> [TASK DIRECTIONS]: In the records below, find the lines that include the string "column" and report how many there are, nothing else.

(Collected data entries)

----------

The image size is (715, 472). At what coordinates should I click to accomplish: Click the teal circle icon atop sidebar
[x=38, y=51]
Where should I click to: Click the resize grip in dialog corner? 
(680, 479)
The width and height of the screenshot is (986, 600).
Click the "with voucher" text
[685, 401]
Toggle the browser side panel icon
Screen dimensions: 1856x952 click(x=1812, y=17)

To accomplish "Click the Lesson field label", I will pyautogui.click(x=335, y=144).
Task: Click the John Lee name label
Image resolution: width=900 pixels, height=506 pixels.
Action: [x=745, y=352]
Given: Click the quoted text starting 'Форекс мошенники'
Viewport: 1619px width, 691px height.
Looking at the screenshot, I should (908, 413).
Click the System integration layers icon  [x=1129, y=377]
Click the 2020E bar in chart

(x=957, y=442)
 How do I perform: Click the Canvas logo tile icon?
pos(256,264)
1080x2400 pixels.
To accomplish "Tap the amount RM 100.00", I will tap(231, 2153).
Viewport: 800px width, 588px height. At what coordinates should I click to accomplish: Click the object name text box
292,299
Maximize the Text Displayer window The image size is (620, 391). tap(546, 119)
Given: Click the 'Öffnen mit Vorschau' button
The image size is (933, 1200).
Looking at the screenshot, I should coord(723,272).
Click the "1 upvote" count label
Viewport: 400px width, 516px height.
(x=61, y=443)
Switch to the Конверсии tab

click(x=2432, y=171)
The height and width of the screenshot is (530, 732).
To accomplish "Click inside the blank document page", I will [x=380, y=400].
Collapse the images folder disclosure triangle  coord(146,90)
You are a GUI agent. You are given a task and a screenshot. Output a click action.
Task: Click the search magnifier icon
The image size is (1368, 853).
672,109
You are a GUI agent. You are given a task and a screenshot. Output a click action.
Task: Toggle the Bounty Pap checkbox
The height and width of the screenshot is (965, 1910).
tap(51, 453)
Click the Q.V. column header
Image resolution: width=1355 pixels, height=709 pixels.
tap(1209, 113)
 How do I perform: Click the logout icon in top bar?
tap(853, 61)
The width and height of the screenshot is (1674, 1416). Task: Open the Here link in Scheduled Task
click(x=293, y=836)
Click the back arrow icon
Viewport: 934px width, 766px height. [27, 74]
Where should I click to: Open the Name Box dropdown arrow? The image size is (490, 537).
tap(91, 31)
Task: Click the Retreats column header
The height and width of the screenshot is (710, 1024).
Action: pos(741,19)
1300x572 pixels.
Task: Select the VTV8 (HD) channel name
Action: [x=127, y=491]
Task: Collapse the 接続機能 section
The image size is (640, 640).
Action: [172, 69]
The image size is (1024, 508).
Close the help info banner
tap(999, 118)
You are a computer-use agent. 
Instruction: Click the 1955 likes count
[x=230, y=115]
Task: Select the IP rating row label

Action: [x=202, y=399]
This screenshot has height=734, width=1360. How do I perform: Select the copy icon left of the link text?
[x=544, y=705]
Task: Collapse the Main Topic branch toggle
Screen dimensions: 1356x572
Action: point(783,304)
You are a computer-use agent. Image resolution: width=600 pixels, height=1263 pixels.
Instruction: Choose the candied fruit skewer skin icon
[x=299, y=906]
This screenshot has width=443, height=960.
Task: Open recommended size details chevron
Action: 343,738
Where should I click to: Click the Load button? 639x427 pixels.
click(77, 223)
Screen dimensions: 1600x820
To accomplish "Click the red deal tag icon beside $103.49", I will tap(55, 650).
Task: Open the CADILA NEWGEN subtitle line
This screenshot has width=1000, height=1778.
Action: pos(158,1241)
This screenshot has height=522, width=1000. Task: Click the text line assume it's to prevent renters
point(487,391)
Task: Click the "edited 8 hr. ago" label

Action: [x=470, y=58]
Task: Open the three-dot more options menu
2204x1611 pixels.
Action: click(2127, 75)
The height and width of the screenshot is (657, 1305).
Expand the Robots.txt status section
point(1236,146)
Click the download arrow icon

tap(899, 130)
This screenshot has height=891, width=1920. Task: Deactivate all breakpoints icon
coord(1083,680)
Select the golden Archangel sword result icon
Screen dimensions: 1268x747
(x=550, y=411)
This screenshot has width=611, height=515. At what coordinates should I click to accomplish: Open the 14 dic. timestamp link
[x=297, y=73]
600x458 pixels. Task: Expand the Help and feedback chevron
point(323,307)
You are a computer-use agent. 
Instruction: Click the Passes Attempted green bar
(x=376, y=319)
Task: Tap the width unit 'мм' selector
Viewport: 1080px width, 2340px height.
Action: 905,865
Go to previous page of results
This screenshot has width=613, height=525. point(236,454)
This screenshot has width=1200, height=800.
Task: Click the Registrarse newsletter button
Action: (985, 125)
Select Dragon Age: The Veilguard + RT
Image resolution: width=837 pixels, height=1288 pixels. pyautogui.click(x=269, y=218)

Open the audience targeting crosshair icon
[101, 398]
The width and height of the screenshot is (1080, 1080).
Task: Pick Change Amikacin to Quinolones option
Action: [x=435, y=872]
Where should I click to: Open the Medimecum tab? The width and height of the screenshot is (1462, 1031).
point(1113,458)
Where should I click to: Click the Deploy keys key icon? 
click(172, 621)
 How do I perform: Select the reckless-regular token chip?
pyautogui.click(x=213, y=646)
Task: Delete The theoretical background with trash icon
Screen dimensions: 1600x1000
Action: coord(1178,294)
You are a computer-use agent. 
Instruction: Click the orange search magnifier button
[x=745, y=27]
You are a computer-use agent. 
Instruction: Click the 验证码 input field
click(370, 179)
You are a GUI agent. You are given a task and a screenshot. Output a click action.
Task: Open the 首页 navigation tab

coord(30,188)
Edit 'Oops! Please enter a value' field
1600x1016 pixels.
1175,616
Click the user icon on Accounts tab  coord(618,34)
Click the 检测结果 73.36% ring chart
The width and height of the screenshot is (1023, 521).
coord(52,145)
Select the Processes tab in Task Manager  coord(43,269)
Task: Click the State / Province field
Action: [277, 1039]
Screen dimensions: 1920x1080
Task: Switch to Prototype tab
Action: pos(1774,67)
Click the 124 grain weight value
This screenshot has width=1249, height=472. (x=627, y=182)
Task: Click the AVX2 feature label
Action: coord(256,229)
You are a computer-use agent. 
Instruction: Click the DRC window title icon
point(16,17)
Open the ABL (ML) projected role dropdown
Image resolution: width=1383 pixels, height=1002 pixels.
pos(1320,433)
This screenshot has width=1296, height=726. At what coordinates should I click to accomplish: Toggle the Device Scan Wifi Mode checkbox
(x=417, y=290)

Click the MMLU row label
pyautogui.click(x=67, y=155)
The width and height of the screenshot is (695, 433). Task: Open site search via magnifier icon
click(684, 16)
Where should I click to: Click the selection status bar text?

----------

> [SOLUTION]: 2